Passer au contenu principal

Réseau (Linux)

SSH en profondeur

SSH est le protocole d'administration à distance de référence sur les systèmes Linux. La quasi-totalité du travail sur serveur passe par lui. Bien le configurer, sécuriser le démon et gérer les clés correctement est une priorité dès la mise en service d'une machine.

Connexion de base

ssh user@serveur              # connexion standard
ssh user@serveur -p 2222      # port personnalisé
ssh -i ~/.ssh/ma_cle user@serveur   # clé spécifique

Authentification par clé

L'authentification par mot de passe est vulnérable aux attaques par force brute. L'authentification par clé asymétrique est la norme sur tout serveur exposé.

Générer une paire de clés

ssh-keygen -t ed25519 -C "commentaire"
# Clé privée  : ~/.ssh/id_ed25519
# Clé publique : ~/.ssh/id_ed25519.pub

Préférer ed25519 à RSA : plus court, plus rapide, aussi solide. Une passphrase protège la clé privée en cas de vol du fichier.

Déployer la clé sur le serveur

ssh-copy-id user@serveur
# Ajoute la clé publique dans ~/.ssh/authorized_keys sur le serveur

Manuellement :

cat ~/.ssh/id_ed25519.pub >> ~/.ssh/authorized_keys
chmod 600 ~/.ssh/authorized_keys

Fichier ~/.ssh/config (côté client)

Évite de saisir les options à chaque connexion :

Host monserveur
    HostName 192.168.1.10
    User romain
    Port 2222
    IdentityFile ~/.ssh/id_ed25519

Ensuite, ssh monserveur suffit.

Configurer sshd : /etc/ssh/sshd_config

Sur Debian, le service SSH s'appelle ssh (pas sshd).
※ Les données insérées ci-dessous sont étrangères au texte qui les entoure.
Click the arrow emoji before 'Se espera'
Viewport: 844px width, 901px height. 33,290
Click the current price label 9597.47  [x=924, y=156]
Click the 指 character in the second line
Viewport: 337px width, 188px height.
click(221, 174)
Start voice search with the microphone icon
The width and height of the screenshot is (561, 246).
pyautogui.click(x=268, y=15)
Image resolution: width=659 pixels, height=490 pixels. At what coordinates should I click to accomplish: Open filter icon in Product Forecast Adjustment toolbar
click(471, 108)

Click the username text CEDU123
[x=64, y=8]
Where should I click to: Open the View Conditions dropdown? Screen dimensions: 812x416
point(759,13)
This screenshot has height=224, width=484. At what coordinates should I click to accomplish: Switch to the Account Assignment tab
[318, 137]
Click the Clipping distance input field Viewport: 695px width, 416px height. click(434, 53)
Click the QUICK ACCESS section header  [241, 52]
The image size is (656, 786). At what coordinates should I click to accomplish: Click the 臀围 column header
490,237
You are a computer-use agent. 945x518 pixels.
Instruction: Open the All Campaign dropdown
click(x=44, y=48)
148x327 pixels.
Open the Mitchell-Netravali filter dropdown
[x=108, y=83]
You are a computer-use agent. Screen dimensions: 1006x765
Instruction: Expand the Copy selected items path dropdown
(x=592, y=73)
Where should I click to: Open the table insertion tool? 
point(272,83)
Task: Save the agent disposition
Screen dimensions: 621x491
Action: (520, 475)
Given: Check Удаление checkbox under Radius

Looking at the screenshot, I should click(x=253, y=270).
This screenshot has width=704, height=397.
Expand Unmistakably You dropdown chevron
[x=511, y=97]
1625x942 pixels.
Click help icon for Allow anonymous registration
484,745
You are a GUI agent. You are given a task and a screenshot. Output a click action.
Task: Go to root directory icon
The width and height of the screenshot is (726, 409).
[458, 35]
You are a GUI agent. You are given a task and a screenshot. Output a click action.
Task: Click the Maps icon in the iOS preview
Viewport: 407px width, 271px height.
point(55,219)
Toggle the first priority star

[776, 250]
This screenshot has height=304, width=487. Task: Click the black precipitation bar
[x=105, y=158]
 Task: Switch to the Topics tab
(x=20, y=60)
Après chaque modification de sshd_config :

systemctl reload ssh

Paramètres de sécurité essentiels

Port 2222                    # changer le port par défaut (22)
PermitRootLogin no           # interdire la connexion directe en root
PasswordAuthentication no    # désactiver les mots de passe
PubkeyAuthentication yes     # n'autoriser que les clés
AllowUsers romain            # whitelist d'utilisateurs autorisés
MaxAuthTries 3               # limiter les tentatives d'authentification
ClientAliveInterval 300      # déconnecter les sessions inactives (5 min)
ClientAliveCountMax 2

Désactiver PasswordAuthentication seulement après avoir vérifié que la connexion par clé fonctionne. Dans le cas contraire, le serveur devient inaccessible à distance.

Fail2ban : bloquer les attaques par force brute

fail2ban surveille les logs système et bannit les IP qui dépassent un seuil d'échecs d'authentification.

Installation

apt install fail2ban
systemctl enable fail2ban
systemctl start fail2ban

Configuration : jail.local

Ne jamais modifier jail.conf directement (écrasé lors des mises à jour). Créer /etc/fail2ban/jail.local :

[DEFAULT]
bantime  = 1h
findtime = 10m
maxretry = 5
ignoreip = 127.0.0.1/8 192.168.1.0/24

[sshd]
enabled  = true
port     = ssh
logpath  = %(sshd_log)s
backend  = %(sshd_backend)s
systemctl reload fail2ban

Vérifier les bans

fail2ban-client status sshd        # IPs bannies sur la jail sshd
fail2ban-client unban 1.2.3.4      # débannir une IP
fail2ban-client status             # état global de toutes les jails

En pratique

Séquence de mise en sécurité d'un nouveau serveur SSH : générer une clé ed25519, la déployer avec ssh-copy-id, vérifier que la connexion par clé fonctionne, puis désactiver PasswordAuthentication dans sshd_config. Recharger avec systemctl reload ssh. Installer fail2ban directement après, sans attendre. Sur un serveur exposé sur internet, les scans de masse commencent en moins d'une heure après l'ouverture du port 22 : les logs le confirment (journalctl -u ssh --since "1 hour ago").